Barroso — A propaganda eleitoral, como a publicidade em geral, destina-se deliberadamente a convencer, a obter adesões para determinado candidato ou idéia. A matéria jornalística deve ser desinteressada, o que é diferente de neutra. A neutralidade absoluta é uma propriedade que vai bem em rochas e outros objetos inaminados. Seres humanos têm preferências, idéias pré-concebidas, crenças, valores. Assim, é muito difícil que o relato de um fato — e mais ainda a exposição de uma idéia — possam ser atividades inteiramente neutras. O jornalismo não deve ser parcial, no sentido de estar associado a determinado grupo, por interesses próprios. É certo que é uma distinção tênue, mas essa é uma circunstância inevitável quando se lida com princípios contrapostos e igualmente válidos. O tratamento de conceitos parcialmente indeterminados é uma constante no Direito contemporâneo e seria difícil escapar a isso em um domínio marcado por tantas sutilezas. A alternativa de restringir a liberdade de expressão, em caráter geral, sufocando o debate público, me parece o pior caminho disponível.

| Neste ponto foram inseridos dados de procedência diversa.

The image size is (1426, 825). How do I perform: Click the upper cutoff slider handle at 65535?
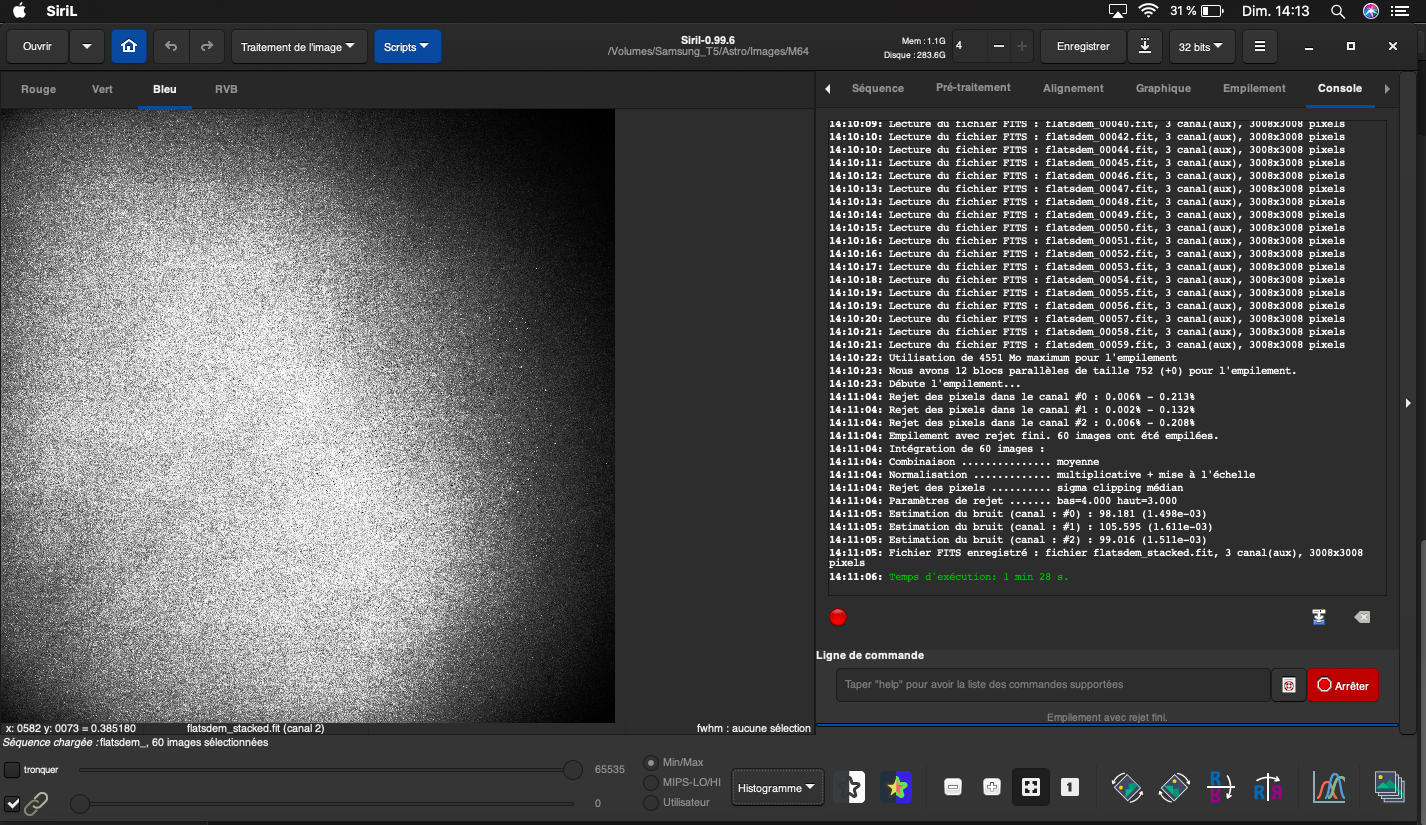coord(573,770)
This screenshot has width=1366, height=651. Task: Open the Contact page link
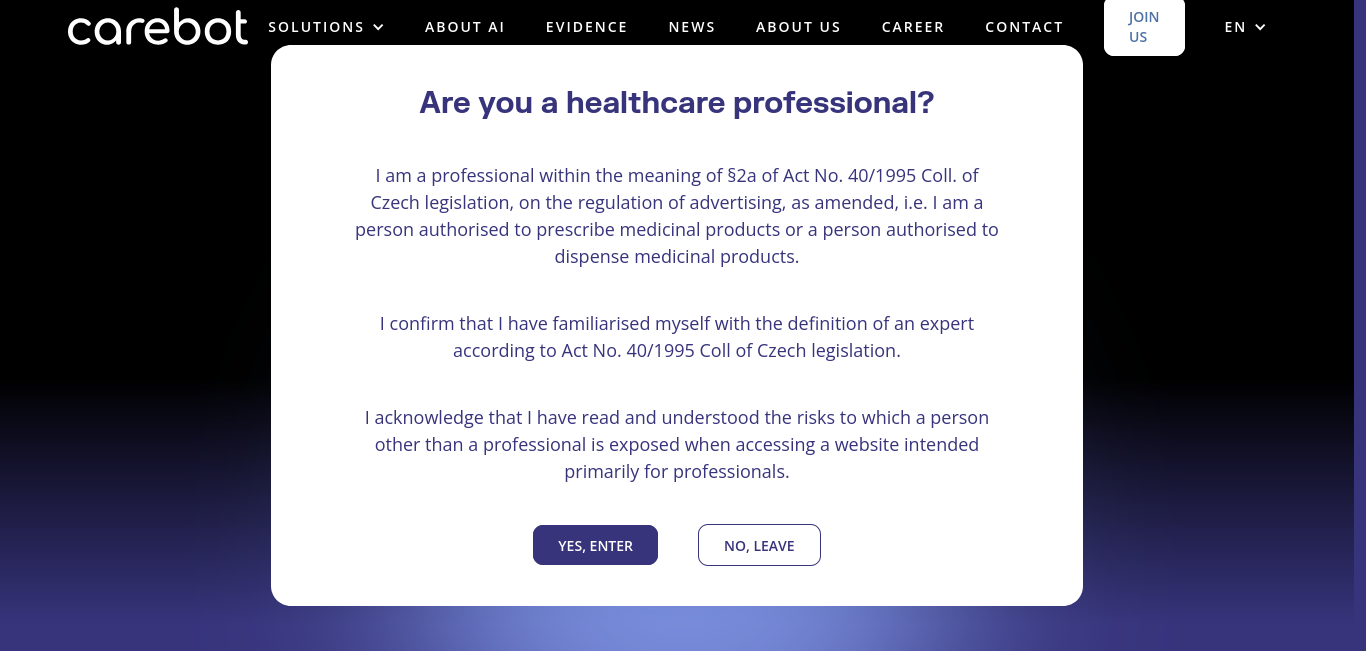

ConJur — Deve-se aplicar aos jornais e revistas as mesmas regras que se aplicam às emissoras de rádio e televisão, que são concessões públicas?

Barroso — Entendo que não. E não apenas em razão do aspecto mencionado — atividade privada Vs. concessões —, ao qual nem atribuo tanta ênfase, já que a atividade jornalística desempenha função social relevante, qualquer que seja a mídia. O elemento mais importante seria a diferença de penetração. O rádio e, sobretudo, a televisão atingem um público mais abrangente. De forma ainda mais importante, a conduta dos seus destinatários é essencialmente passiva. A mensagem chega às casas sem ter sido solicitada. É verdade que se pode trocar de canal ou emissora, mas nem sempre há opções variadas e pode haver atrativos diversos que acompanhem determinado conteúdo. No caso de jornais e revistas, o público escolhe o produto e o adquire de forma específica. Entendo que essa diferença justifica tratamentos diversos. Como já ocorre, aliás. A propaganda em rádio e televisão só pode ser gratuita, ao contrário da mídia impressa, que pode veicular material pago, informando essa circunstância (Lei 9.504/97, artigo 44).

ConJur — A lei, quando estabelece um prazo para propaganda eleitoral, não está se referindo a propaganda eleitoral gratuita no rádio e televisão?

Barroso — Não me parece. A Lei 9.504/97 estabelece esse marco em caráter geral, no seu artigo 36. A partir do seu artigo 42, passa a tratar de forma específica da propaganda em rádio e televisão. A leitura correta da lei, a meu ver, envolve uma interpretação restritiva do conceito de propaganda, conforme mencionado antes. Englobaria quaisquer manifestações pagas e também campanhas manifestamente louvatórias. Por outro lado, ficariam de fora os debates políticos produzidos no espaço público e com pretensão jornalística, como entrevistas e matérias de imprensa.